───── Vorliegender Text

Ich hatte mehrere Male Sensibilitätsstörungen am Arm, Bein, Bauch und im Gesicht. Außerdem dieses unter MS-Patienten bekannte Gefühl, dass Ameisen die Haut entlanglaufen, Kribbeln und Taubheitsgefühle. Das war mitunter so schlimm, dass ich meine linke Hand und den Arm gar nicht benutzen konnte. Ich hatte so wenig Gefühl darin, konnte nichts greifen und keine Flaschen öffnen.
Einige Male hatte ich einen Hörsturz. Hier gab mein Ohrenarzt aber nur bei einem an, dass er auf die MS zurückzuführen sein könnte. Generell habe ich einige Symptome entweder nicht wirklich bemerkt oder vielleicht auch nicht so dramatisch gesehen. Aber als erstmals auch Spastiken in den Beinen dazukamen, war das für mich ein Alarmzeichen, die MS und auch die Behandlung wirklich ernst zu nehmen. Seit 2007 bin ich allerdings schubfrei und habe nur wenige, nicht so stark ausgeprägte Symptome. Heute kämpfe ich vor allem mit zeitweiliger Erschöpfung und Konzentrationsschwierigkeiten.

──────────
───── Bereitgestelltes Material

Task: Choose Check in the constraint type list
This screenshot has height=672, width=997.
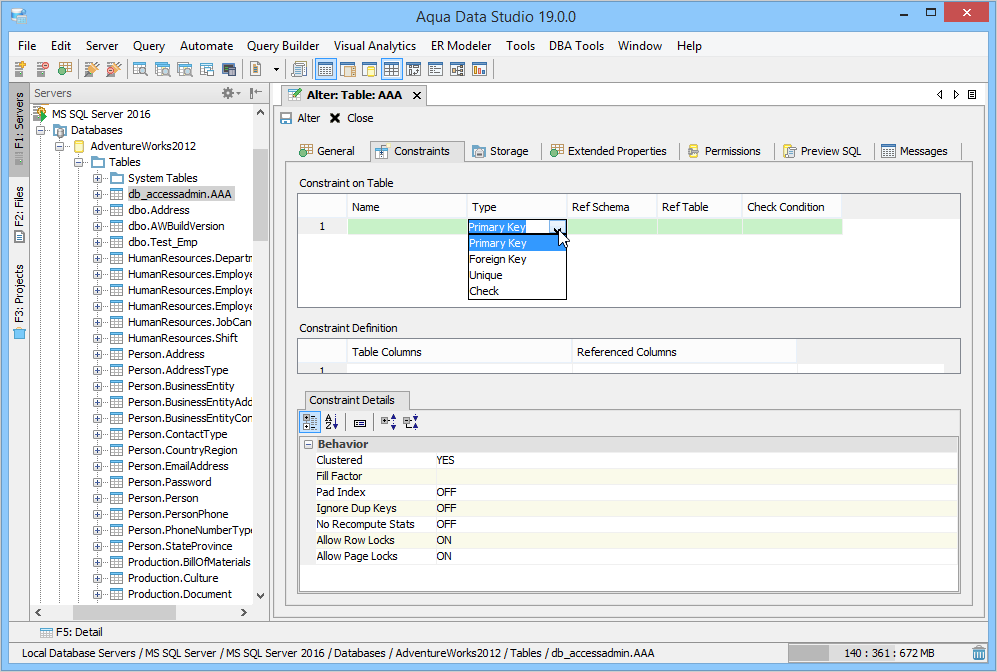Action: point(484,291)
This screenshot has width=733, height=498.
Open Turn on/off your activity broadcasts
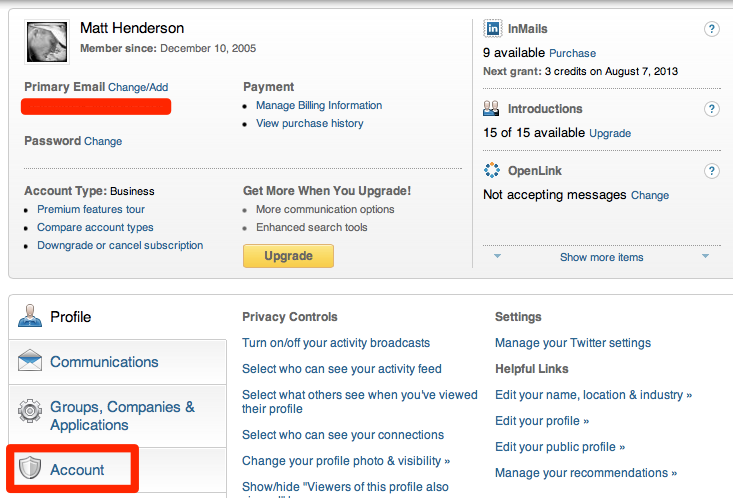pyautogui.click(x=336, y=343)
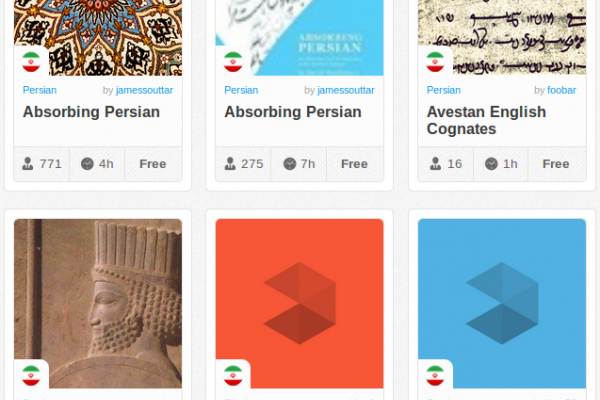This screenshot has height=400, width=600.
Task: Click the clock icon beside 1h
Action: 491,164
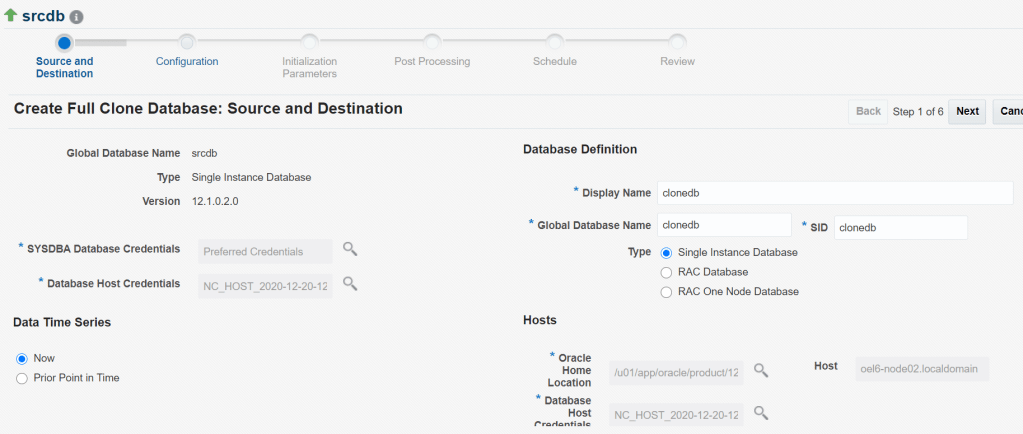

──────────

### Aufgabe 1
Geben Sie den Abschnitt aus dem Erfahrungsbericht zur MS wieder, der mit den Wörtern „Ich hatte mehrere“ beginnt und mit „keine Flaschen öffnen.“ endet. Ersetzen Sie darin „Flaschen“ durch „Dosen“.
### Aufgabe 2
Prüfen Sie, ob die folgenden Aussagen mit dem Erfahrungsbericht zur MS übereinstimmen. Antworten Sie jeweils mit Ja oder Nein und zitieren Sie die entscheidenden Wörter des Berichts.
(a) Seit 2007 hatte die berichtende Person keinen Schub mehr.
(b) Der Ohrenarzt führte alle Hörstürze auf die MS zurück.
(c) Das erstmalige Auftreten von Spastiken in den Beinen war für die berichtende Person ein Alarmzeichen.
### Aufgabe 3
Führen Sie den Erfahrungsbericht zur MS im Anschluss an seinen letzten Satz fort.

### Antwortfeld 1
Ich hatte mehrere Male Sensibilitätsstörungen am Arm, Bein, Bauch und im Gesicht. Außerdem dieses unter MS-Patienten bekannte Gefühl, dass Ameisen die Haut entlanglaufen, Kribbeln und Taubheitsgefühle. Das war mitunter so schlimm, dass ich meine linke Hand und den Arm gar nicht benutzen konnte. Ich hatte so wenig Gefühl darin, konnte nichts greifen und keine Dosen öffnen.

### Antwortfeld 2
(a) Ja: „Seit 2007 bin ich allerdings schubfrei“
(b) Nein: „Hier gab mein Ohrenarzt aber nur bei einem an, dass er auf die MS zurückzuführen sein könnte.“
(c) Ja: „als erstmals auch Spastiken in den Beinen dazukamen, war das für mich ein Alarmzeichen“

### Antwortfeld 3
Das hat sie eigentlich kaum. Das Kribbeln war unangenehm, hat mich aber nicht so eingeschränkt. Meinem Chef und den Kollegen gegenüber habe ich immer offen kommuniziert, dass ich MS habe – einfach, damit das Verständnis da ist.
Aufgrund der Taubheitsgefühle war ich dann schließlich auch mal krankgeschrieben. Ich programmiere Webseiten als Frontend-Entwicklerin und muss da ja meine Hände einsetzen können.
Insgesamt hat es meine Arbeit aber nicht wirklich beeinflusst. Von beruflichen Zielen musste ich nicht zurückstecken. Das liegt aber wohl auch daran, dass ich immer zufrieden mit meiner Arbeit war und nie übermäßig große Karrierepläne hatte. Das Ganze ist für mich daher nie eine ganz so große Sache gewesen.
Ich weiß aber, dass das auch anders laufen kann. Durch meine Webseite hatte ich auch Kontakt zu anderen Betroffenen, die deutlich mehr zu kämpfen hatten.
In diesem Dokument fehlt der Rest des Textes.